Your assignment: Find the string "gear" in the records. Copy each line that has it.
START Data listing
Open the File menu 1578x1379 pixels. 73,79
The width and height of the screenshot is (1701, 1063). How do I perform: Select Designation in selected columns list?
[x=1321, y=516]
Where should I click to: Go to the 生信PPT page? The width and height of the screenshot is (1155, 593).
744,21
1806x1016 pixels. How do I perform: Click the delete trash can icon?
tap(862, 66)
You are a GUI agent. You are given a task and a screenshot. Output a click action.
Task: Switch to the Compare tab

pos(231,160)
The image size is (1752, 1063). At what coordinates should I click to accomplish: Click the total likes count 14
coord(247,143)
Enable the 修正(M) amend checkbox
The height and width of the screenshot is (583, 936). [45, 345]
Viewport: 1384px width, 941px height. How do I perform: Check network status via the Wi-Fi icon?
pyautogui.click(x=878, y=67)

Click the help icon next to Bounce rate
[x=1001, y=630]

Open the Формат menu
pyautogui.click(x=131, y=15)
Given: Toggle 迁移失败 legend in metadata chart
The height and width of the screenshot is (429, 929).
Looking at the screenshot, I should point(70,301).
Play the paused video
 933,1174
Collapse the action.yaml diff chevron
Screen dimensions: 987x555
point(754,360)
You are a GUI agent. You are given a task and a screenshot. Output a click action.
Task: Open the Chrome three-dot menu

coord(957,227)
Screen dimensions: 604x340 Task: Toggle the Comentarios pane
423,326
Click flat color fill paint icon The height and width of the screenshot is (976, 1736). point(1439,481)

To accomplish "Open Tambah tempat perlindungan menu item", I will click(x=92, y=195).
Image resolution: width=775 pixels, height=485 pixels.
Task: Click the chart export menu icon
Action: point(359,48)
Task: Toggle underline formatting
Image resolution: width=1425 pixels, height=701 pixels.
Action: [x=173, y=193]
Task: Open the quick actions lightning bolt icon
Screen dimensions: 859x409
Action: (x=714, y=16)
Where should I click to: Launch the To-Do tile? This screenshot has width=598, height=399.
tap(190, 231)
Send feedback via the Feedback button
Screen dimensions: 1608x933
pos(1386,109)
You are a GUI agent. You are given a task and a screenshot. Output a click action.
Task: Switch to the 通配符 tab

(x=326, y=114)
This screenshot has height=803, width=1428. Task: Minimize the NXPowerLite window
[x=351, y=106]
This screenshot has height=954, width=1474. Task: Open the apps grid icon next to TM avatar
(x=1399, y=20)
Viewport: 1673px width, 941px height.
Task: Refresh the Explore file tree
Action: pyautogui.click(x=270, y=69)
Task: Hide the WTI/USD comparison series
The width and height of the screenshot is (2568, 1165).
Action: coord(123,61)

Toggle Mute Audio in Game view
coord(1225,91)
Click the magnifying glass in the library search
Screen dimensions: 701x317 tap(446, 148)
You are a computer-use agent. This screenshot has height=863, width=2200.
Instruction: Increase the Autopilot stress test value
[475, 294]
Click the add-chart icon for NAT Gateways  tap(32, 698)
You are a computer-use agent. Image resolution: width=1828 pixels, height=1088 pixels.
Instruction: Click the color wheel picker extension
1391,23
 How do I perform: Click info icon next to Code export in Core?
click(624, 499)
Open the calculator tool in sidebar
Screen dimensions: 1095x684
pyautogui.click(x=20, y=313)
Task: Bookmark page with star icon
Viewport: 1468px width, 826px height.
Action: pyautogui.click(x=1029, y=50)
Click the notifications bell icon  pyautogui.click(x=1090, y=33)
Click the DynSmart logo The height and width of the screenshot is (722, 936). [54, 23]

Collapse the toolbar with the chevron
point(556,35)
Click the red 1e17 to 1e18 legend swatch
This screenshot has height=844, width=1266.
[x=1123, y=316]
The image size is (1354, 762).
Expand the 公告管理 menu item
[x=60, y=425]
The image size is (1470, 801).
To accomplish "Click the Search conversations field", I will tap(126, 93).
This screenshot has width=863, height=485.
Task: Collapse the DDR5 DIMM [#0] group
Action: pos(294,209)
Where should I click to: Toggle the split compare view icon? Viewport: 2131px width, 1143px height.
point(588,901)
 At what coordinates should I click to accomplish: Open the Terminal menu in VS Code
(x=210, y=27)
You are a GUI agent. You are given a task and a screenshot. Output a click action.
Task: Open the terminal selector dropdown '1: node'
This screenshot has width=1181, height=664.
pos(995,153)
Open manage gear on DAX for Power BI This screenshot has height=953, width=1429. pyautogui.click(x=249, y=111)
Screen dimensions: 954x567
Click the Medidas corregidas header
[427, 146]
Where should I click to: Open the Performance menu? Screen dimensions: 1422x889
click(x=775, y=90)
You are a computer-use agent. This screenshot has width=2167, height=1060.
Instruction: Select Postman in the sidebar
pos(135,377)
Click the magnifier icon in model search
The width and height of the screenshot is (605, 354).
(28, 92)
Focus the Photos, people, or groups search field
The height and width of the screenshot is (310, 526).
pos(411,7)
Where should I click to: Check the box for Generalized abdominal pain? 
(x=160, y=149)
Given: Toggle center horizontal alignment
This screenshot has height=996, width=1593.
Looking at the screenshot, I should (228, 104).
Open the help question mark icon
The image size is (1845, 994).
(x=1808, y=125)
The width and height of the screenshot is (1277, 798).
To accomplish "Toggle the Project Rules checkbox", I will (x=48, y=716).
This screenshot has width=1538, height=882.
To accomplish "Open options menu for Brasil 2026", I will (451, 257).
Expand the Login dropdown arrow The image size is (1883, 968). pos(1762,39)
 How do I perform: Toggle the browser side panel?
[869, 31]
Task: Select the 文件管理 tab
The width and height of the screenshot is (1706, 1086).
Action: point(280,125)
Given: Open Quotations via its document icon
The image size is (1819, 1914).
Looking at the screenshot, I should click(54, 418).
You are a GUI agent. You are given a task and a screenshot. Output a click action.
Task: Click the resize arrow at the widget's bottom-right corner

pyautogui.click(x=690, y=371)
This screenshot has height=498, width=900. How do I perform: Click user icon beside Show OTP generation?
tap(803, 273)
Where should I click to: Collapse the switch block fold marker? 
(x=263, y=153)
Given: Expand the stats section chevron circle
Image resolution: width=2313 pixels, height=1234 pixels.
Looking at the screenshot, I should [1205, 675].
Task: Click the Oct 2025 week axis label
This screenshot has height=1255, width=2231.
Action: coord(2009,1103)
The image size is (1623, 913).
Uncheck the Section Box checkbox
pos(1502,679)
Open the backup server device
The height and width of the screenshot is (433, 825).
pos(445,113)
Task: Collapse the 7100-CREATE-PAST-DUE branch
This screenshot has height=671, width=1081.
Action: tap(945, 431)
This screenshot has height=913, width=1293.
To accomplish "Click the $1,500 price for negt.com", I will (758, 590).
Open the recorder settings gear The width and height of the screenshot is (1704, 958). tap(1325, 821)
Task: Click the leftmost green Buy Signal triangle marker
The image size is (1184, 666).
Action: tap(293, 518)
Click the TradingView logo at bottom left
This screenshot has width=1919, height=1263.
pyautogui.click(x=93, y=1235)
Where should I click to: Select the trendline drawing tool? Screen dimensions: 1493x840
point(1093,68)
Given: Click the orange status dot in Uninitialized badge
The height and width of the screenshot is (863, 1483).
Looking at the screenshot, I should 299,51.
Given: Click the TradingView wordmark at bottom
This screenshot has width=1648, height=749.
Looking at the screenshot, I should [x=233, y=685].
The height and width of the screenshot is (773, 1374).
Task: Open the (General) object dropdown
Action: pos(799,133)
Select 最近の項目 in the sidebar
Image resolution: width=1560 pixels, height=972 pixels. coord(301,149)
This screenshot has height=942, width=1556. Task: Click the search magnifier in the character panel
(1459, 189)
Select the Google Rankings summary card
END Data listing
Response box:
Open manage gear on DAX for Power BI This screenshot has height=953, width=1429. pyautogui.click(x=249, y=111)
Open the recorder settings gear The width and height of the screenshot is (1704, 958). tap(1325, 821)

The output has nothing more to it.